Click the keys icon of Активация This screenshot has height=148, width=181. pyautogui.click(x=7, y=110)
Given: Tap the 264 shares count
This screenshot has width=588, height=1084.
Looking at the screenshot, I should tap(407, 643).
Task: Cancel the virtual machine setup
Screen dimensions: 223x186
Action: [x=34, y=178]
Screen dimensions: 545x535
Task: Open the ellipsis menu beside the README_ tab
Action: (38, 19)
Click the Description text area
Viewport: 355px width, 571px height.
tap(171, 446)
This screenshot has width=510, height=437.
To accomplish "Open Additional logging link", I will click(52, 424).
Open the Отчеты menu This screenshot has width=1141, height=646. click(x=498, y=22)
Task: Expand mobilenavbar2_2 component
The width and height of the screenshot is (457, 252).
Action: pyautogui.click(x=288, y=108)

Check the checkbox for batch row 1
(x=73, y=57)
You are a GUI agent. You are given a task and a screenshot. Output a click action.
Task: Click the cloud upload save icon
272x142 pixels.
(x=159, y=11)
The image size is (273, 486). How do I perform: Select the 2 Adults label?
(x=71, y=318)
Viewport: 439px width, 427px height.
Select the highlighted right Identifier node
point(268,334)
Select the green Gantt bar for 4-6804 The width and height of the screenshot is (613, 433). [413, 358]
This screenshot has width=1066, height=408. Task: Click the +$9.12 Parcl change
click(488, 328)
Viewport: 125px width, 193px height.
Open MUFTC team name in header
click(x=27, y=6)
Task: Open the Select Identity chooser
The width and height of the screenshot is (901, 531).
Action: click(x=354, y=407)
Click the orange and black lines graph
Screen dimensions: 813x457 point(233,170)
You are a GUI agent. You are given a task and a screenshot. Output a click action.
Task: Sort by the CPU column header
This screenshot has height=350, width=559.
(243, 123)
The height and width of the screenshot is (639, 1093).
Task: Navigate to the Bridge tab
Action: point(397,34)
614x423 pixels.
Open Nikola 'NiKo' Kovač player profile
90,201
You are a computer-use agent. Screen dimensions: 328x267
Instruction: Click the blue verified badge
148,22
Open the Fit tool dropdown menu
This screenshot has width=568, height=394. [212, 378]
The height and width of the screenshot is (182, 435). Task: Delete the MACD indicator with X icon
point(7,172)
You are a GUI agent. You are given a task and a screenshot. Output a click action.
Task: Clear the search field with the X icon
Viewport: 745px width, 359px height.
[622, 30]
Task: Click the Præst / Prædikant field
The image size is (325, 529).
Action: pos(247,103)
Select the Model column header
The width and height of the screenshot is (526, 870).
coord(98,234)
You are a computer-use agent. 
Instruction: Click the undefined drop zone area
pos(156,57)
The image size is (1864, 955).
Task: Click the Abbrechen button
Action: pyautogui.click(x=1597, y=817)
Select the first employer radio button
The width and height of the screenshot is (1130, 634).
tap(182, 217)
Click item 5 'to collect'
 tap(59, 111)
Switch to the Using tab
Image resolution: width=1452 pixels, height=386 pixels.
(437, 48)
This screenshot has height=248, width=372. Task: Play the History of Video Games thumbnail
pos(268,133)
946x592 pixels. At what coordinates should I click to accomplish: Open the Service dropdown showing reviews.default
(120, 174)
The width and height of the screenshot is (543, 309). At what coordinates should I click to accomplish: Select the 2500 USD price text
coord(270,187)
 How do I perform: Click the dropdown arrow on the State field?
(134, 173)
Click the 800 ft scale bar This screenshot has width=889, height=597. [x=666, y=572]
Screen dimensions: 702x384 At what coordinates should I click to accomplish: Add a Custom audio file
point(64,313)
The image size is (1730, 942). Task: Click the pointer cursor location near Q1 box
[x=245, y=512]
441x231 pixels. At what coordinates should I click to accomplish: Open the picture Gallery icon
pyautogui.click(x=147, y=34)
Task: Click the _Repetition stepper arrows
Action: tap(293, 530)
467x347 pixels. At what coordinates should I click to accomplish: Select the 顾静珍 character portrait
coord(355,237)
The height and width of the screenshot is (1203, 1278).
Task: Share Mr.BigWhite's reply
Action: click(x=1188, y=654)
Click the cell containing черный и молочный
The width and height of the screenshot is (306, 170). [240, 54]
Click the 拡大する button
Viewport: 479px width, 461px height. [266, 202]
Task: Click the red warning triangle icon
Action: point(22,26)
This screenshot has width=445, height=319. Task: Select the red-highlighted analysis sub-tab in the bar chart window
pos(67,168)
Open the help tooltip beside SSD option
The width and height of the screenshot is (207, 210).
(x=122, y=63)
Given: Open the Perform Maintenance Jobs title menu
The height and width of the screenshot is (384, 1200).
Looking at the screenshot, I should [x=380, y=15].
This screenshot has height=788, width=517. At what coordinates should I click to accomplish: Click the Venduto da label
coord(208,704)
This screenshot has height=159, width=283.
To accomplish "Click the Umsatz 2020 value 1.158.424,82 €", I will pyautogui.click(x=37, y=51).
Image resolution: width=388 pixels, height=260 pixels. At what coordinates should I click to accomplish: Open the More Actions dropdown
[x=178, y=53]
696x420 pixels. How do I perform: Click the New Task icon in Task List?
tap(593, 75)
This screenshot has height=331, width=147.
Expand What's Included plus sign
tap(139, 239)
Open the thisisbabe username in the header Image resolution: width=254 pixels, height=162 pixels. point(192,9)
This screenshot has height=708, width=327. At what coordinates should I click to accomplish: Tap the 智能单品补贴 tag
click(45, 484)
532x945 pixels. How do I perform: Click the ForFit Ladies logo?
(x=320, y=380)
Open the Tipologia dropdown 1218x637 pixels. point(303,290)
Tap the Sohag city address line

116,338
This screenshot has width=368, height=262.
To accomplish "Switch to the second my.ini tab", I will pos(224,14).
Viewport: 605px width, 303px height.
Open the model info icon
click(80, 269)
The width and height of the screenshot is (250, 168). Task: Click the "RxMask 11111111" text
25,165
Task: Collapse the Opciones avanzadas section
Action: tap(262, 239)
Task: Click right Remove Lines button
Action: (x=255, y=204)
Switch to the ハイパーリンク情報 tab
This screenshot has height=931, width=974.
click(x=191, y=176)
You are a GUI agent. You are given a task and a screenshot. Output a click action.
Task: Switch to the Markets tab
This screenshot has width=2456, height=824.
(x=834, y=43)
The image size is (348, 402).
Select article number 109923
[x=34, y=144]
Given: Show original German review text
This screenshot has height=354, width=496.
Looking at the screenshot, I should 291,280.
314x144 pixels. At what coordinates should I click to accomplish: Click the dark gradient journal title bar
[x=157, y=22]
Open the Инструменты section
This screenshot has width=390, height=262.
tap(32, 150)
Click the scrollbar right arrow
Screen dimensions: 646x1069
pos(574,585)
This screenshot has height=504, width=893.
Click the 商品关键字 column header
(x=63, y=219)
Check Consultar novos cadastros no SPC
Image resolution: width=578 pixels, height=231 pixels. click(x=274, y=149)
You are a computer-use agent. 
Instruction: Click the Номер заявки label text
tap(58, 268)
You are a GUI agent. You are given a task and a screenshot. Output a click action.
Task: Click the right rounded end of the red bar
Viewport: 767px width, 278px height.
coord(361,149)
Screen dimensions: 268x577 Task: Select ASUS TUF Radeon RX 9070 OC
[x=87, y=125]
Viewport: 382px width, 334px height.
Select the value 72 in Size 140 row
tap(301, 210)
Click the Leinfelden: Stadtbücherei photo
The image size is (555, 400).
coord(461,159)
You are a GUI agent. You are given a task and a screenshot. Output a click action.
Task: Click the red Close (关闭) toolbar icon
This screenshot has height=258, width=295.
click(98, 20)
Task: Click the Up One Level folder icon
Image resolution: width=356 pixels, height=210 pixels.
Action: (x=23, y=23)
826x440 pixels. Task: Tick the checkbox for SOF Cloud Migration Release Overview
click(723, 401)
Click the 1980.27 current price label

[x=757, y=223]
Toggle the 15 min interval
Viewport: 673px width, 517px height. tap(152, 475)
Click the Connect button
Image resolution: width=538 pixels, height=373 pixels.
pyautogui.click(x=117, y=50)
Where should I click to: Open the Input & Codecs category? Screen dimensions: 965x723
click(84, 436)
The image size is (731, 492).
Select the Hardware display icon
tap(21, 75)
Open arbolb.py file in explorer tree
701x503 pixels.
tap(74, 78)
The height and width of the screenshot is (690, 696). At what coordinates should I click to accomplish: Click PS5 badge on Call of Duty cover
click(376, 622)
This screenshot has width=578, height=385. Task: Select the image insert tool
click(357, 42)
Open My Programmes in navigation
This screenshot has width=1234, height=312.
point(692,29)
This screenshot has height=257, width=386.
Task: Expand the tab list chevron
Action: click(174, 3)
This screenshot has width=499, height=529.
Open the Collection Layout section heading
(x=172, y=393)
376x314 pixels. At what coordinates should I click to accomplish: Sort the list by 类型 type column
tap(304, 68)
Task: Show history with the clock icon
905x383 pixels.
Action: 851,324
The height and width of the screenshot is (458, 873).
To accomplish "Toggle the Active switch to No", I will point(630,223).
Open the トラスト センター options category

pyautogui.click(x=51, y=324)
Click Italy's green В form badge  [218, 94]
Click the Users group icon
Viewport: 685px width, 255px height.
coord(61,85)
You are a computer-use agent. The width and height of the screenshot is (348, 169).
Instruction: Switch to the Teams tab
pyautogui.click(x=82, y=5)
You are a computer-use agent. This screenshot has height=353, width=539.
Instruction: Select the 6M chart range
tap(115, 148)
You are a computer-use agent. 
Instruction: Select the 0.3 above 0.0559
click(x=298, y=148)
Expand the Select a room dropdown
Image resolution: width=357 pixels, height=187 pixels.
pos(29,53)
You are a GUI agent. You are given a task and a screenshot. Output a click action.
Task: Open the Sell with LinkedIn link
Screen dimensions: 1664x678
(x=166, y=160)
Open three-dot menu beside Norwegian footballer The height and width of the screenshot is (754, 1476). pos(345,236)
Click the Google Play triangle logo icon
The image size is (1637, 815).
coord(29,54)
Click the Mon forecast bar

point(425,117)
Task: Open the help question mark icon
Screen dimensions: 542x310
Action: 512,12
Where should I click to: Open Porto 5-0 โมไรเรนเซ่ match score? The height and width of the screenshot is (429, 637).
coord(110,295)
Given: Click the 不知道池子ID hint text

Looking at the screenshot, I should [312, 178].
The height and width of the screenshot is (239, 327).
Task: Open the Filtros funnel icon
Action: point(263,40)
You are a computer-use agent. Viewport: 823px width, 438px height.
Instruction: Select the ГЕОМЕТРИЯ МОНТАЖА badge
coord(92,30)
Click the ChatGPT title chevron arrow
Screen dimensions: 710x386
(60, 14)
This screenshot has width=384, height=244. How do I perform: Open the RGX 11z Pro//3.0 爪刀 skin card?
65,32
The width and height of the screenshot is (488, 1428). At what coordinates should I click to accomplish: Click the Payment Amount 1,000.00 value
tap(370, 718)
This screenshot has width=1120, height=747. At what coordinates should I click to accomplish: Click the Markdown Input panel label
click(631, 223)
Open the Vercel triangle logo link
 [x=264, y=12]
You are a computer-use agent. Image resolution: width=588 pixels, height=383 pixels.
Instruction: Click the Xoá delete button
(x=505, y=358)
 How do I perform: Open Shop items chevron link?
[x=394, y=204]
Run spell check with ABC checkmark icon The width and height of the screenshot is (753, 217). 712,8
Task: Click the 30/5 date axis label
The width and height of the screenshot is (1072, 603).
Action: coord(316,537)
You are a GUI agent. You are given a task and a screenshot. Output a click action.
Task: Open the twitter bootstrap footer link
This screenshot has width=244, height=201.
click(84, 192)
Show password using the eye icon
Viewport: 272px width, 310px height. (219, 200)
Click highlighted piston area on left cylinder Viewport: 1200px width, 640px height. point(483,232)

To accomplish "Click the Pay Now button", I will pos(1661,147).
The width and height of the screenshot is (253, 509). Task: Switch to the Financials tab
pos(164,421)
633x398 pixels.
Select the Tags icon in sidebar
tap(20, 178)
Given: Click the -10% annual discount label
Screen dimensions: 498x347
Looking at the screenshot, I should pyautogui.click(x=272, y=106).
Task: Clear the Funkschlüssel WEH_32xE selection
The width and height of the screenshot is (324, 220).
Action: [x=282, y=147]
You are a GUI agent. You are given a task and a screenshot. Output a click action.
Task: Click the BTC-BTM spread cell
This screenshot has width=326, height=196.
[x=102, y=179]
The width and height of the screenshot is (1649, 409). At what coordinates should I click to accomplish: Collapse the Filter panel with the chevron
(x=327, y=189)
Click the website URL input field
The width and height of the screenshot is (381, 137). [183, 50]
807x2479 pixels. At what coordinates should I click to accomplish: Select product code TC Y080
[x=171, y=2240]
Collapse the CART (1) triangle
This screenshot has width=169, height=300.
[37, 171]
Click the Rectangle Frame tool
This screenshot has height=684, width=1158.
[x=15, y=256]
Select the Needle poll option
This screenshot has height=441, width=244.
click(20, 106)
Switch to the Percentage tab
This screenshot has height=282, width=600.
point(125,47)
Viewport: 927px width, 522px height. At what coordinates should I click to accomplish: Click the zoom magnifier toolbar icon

....................

**Exercise details:**
Each line of the entries that contains "Clear" counts once; state the total as a bare number.

**Result of this task:**
2